谁让先帝去世前,吩咐皇帝要善待皇太贵妃呢!
新帝不是稚龄皇帝,不需人垂帘听政,不需皇太贵妃干涉朝政,老太婆就哭皇帝不孝,要去先帝灵前哭诉,逼得新帝青筋暴跳仍是拿她没辙,她要折腾慕越,他乐得有人能转移分担皇太贵妃的焦点。
但是这次……她眨眨眼,望向东方朔,他正好也看着她,见她看着自己,他眼中流露出笑意,但面上仍是毫无表情,慕越被他的笑意牵动,忍不住回他一笑,却立时绷住嘴角,她竟忘了现在是在皇帝跟前啊!

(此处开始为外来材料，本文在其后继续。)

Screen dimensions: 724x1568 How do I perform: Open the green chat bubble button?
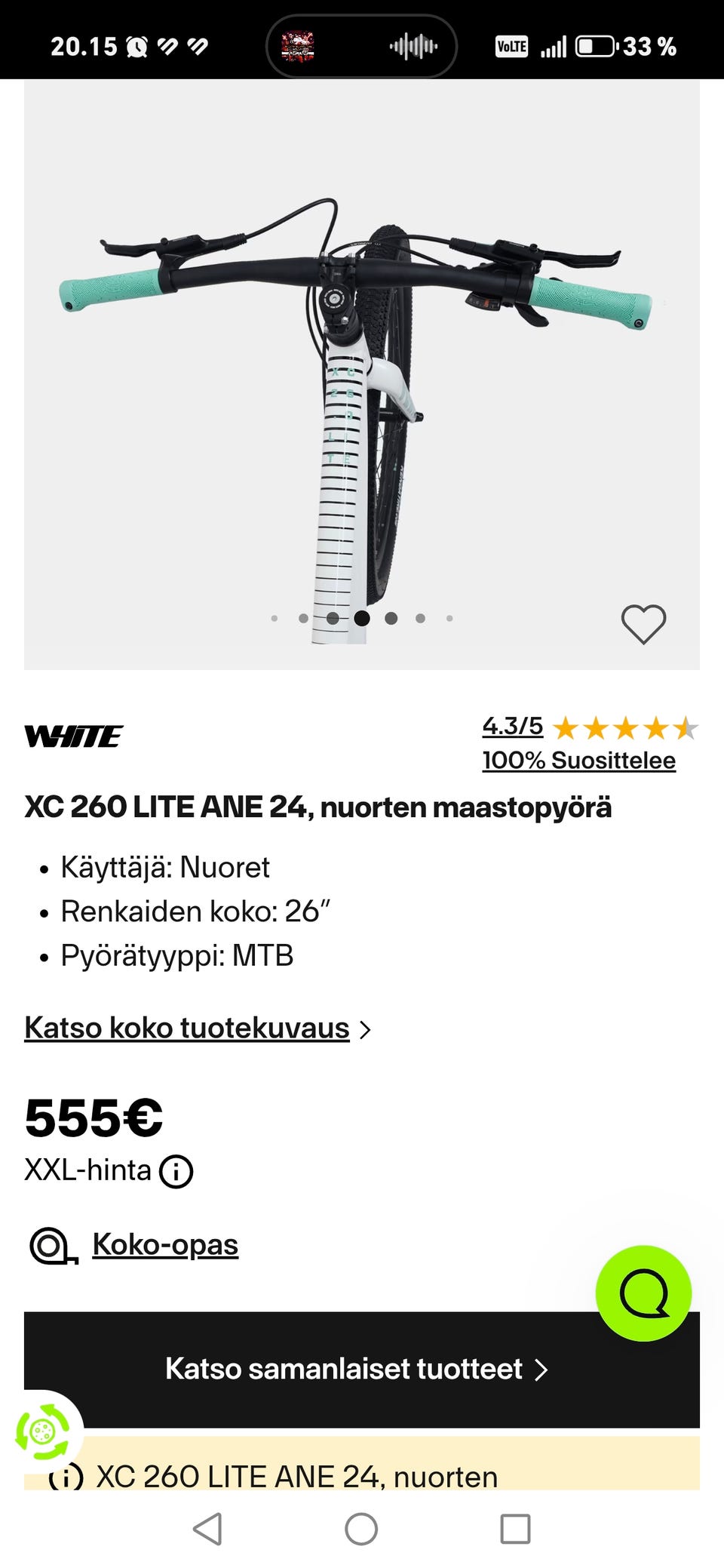tap(643, 1293)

却不知皇帝看他们小夫妻打起眉眼官司,很是欣喜,故意装着没瞧见,眼角却是不时的瞟过去,太子紧抿嘴角,一字一顿的道:“父皇,薛家之事,是否要从长计议一番。”
“还计议什么?朕让他去募款,他募不到款子,那是他无能呗!回来朕好好惩罚他就是了,偏生不是,贪了钱,还怕人发现,想拖十一和十四下水,使出那般拙劣的手段败坏我儿名声,孰可忍孰不可忍,直接一掳到底,我看薛家那些门生、故旧们谁敢出头替他们求情!”
太子这才低声的应了。
临出宫门,黎内官的徒儿才匆匆走来,黎内官瞪了他一眼,“去那儿鬼混了,这么晚才回来。”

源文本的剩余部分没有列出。